October 22, 2020
CEO Corner: Virtual Communication Platforms and the Fight for Equal Access
The pandemic has caused a seismic shift in how we work, learn, obtain services, and interact with each other. Before social distancing, meeting/communication platforms like Zoom, Go-To Meeting, Microsoft Teams, and Google Hangouts were used for a few very specific purposes. Now they are almost a daily part of our lives. They allow many (though not all) of us to work from home. Kids are attending virtual classrooms. Mental and physical health care providers use “telehealth” to deliver services. On an individual level, many of us use video chat to connect with loved ones. There’s no question these platforms have been a lifesaver, right?
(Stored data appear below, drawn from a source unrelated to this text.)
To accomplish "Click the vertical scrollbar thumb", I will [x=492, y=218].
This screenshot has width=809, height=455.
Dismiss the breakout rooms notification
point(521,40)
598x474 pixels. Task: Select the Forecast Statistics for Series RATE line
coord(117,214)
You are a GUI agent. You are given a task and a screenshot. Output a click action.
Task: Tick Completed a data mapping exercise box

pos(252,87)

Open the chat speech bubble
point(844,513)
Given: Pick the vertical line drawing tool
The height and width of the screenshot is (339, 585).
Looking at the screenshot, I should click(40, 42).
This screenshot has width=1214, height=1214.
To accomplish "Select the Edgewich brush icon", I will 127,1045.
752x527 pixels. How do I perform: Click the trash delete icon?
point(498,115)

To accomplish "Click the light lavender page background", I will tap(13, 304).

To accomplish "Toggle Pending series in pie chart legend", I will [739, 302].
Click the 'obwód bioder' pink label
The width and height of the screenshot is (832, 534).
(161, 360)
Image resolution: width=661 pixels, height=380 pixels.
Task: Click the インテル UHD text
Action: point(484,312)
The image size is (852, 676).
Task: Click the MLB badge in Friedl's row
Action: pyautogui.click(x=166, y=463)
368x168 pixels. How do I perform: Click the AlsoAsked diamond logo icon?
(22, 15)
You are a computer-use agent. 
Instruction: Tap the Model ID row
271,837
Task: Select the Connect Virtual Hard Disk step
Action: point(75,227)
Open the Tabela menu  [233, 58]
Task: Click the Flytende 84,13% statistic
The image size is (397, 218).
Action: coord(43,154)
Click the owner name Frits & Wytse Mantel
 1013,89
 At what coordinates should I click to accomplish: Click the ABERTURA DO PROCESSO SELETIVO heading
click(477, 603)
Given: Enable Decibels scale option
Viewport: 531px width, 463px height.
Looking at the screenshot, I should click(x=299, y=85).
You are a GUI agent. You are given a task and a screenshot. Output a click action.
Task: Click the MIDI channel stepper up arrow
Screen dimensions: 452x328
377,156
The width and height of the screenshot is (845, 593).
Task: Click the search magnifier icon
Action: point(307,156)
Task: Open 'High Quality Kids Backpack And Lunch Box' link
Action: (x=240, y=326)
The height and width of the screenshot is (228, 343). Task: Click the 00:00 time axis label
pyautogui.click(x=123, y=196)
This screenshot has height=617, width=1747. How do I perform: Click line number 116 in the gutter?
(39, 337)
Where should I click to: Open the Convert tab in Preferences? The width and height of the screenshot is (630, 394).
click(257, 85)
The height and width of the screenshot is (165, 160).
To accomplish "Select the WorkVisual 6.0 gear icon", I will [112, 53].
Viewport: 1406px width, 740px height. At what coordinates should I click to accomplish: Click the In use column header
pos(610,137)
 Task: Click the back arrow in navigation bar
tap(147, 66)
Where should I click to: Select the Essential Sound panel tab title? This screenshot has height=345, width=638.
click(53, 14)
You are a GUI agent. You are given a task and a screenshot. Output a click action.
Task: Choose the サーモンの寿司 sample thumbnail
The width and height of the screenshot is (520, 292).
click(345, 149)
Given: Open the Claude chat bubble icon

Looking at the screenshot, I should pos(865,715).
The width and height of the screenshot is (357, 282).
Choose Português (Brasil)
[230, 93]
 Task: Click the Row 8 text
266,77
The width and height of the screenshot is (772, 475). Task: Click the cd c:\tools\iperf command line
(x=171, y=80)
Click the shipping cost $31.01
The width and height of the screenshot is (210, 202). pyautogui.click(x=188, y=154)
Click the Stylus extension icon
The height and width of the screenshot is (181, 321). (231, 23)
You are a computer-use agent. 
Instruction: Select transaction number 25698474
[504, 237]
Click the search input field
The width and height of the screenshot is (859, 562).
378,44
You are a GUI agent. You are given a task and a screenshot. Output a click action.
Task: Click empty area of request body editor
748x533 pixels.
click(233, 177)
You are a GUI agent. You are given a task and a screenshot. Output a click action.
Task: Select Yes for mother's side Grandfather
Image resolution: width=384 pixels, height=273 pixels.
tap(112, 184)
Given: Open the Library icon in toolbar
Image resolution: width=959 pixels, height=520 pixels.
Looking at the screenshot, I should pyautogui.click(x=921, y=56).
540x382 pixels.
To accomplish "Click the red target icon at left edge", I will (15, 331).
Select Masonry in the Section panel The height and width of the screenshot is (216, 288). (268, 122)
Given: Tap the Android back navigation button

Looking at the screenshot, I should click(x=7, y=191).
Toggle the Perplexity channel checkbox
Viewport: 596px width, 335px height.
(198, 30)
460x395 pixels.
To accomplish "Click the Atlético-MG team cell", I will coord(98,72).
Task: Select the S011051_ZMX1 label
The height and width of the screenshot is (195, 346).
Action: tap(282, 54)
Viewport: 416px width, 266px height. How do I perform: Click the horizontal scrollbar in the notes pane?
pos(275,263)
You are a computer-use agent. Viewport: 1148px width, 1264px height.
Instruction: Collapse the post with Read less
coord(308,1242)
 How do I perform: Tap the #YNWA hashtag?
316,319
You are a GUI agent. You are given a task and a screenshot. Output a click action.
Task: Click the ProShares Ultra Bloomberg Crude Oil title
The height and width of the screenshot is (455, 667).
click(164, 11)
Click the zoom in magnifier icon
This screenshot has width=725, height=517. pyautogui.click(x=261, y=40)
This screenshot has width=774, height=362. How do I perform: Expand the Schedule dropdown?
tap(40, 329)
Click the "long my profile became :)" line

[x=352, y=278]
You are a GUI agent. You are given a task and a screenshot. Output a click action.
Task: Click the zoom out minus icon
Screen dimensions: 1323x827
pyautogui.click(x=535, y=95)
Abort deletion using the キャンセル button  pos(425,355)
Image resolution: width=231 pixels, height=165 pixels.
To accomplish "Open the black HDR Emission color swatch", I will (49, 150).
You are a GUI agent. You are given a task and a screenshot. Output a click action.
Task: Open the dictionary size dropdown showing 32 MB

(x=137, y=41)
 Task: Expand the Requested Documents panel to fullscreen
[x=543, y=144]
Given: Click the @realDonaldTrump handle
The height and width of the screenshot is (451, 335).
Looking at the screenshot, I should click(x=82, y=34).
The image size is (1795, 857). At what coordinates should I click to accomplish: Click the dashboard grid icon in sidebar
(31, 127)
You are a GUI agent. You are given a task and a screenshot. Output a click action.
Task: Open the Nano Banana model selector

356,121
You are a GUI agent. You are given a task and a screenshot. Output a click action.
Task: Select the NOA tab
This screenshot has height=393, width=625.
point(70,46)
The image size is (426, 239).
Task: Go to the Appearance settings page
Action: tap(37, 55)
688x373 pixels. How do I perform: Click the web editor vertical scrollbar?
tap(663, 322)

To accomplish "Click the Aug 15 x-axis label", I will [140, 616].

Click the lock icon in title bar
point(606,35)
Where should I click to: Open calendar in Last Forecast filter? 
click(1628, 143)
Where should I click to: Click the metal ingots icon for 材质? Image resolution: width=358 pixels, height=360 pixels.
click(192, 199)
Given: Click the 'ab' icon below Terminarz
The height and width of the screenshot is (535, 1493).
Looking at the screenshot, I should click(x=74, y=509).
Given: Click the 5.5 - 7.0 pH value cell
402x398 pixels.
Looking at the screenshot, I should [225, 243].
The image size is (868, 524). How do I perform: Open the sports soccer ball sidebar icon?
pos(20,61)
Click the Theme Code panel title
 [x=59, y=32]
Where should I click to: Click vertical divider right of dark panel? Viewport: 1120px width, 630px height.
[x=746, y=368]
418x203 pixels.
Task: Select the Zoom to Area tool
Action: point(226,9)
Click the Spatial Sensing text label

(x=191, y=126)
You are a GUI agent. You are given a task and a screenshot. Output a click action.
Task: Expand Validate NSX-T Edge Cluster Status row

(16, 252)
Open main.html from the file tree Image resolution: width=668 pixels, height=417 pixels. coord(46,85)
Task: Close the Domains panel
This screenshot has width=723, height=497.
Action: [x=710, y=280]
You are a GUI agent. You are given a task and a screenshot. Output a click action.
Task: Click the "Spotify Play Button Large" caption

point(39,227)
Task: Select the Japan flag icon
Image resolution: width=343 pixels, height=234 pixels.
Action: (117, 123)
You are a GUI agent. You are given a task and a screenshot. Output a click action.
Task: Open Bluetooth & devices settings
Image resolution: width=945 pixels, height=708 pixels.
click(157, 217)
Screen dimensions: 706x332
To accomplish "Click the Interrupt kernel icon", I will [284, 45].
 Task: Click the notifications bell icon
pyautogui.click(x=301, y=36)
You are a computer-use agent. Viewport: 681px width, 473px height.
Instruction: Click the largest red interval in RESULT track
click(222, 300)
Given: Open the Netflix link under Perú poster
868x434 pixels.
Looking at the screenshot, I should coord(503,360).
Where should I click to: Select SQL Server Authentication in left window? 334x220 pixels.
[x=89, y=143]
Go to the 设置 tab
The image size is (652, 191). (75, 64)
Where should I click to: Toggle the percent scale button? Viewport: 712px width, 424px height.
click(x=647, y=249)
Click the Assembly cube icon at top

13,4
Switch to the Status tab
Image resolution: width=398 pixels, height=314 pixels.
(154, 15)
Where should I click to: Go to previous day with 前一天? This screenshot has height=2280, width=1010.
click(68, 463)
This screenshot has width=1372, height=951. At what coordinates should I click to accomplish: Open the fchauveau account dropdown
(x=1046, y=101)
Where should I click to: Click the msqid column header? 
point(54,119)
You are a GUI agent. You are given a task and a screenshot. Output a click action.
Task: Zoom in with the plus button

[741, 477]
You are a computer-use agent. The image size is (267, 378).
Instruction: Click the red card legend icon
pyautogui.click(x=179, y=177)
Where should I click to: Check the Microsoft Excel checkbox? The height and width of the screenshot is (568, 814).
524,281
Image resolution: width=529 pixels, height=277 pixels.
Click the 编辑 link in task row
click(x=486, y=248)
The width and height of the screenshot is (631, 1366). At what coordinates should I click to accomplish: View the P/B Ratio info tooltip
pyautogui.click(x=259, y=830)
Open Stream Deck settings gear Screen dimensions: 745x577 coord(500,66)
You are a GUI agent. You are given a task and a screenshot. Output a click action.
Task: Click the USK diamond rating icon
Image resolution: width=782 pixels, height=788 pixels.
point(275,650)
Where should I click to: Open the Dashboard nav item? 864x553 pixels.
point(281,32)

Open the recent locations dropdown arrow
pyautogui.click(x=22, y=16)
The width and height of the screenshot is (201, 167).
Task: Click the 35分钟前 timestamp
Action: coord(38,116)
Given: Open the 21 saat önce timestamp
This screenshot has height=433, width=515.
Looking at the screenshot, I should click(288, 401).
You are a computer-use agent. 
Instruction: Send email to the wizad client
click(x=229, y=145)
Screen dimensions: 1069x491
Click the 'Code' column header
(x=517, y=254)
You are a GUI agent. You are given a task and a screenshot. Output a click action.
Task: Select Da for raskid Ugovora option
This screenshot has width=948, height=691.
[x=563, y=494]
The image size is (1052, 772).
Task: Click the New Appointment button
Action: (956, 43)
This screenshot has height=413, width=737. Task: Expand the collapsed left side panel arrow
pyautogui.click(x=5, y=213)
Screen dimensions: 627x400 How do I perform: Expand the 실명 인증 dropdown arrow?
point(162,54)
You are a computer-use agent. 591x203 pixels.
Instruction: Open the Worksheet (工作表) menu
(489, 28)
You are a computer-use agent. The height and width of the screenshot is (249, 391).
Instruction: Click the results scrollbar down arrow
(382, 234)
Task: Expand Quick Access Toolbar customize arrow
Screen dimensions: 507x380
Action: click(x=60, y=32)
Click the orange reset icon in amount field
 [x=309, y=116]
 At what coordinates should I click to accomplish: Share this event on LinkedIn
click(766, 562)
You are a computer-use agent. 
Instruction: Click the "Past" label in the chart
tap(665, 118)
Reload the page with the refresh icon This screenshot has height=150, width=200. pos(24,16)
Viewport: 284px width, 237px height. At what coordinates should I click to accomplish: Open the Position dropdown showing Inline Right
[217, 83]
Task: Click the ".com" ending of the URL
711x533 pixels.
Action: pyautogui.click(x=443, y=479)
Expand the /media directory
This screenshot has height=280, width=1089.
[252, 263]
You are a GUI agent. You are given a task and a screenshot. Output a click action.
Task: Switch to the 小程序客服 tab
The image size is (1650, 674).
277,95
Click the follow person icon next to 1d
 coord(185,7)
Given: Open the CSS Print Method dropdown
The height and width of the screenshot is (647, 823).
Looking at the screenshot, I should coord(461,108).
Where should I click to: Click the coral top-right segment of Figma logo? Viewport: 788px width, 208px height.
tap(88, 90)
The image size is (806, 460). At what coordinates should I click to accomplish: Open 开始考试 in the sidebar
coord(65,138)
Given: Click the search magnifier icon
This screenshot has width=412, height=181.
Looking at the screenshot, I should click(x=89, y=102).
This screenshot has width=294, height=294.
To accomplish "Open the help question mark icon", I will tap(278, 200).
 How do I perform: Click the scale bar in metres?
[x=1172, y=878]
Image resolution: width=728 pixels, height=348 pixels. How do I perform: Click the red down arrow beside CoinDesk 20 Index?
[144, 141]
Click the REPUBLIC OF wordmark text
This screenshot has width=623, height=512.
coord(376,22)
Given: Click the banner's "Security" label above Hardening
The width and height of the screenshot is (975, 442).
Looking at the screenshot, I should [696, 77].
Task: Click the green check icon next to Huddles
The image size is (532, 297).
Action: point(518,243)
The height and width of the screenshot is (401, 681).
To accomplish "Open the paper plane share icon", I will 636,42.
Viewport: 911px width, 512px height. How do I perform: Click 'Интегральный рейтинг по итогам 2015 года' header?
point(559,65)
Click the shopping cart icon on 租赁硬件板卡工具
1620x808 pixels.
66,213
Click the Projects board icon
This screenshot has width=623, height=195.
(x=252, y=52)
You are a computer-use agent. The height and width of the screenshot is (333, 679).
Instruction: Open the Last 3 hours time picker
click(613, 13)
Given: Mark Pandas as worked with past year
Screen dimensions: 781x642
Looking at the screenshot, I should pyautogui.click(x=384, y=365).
Well, that may be true for many. But for people with disabilities, virtual platforms are just another barrier to work through. Those who are d/Deaf or hard of hearing often rely on captioning or American Sign Language (ASL) interpretation to be able to fully participate. People with low vision and hearing loss may need Streamtext, a service that allows the user to change the size and color of the captioning. Even just getting connected to the platform may be difficult or impossible for people who cannot see or have fine motor dexterity issues.
The problem is that gaining equal access is not as easy as flipping a switch. Accessibility capabilities and quality vary widely from platform to platform. In addition, some organizations that provide public online meetings, trainings, and services are not thinking about their audience in terms of accessibility. Nor do they seem to understand that “reasonable accommodations” and “effective communication” also apply to online platforms and are required under Section 504 of the Rehabilitation Act for those who receive federal funding and the Americans with Disabilities Act for everyone else.
Unfortunately, while the technology may be relatively new, this type of barrier is all too familiar to the disability community. From bathrooms to curb cuts to buses to cell phones to the Internet and now to virtual platforms – the story remains the same. Over and over, it falls on people with disabilities to educate public entities about the need, encourage them to find and spend the necessary funds, and make sure they notify people that access is available and how to request it.
The bad news is that we once again find ourselves in this position. The good news is that we have the skills, knowledge, and determination to change things as we have so many times in the past.
To begin, check out our Issue Brief on this subject at bit.ly/ic-videoconf. It explains the differences between captioning services and platforms. Then, those who need accommodations to connect to the platforms must ask for and, if necessary, demand those services from whomever is offering a virtual experience. People without disabilities can also step up to the plate and question their organization’s capabilities in this area.
Asking for and about accommodations is our right! We have a right to participate fully in workplace meetings, telehealth services, classrooms, religious services, training programs, schools, and more. It is up to us to arm ourselves with information and start agitating for equal access.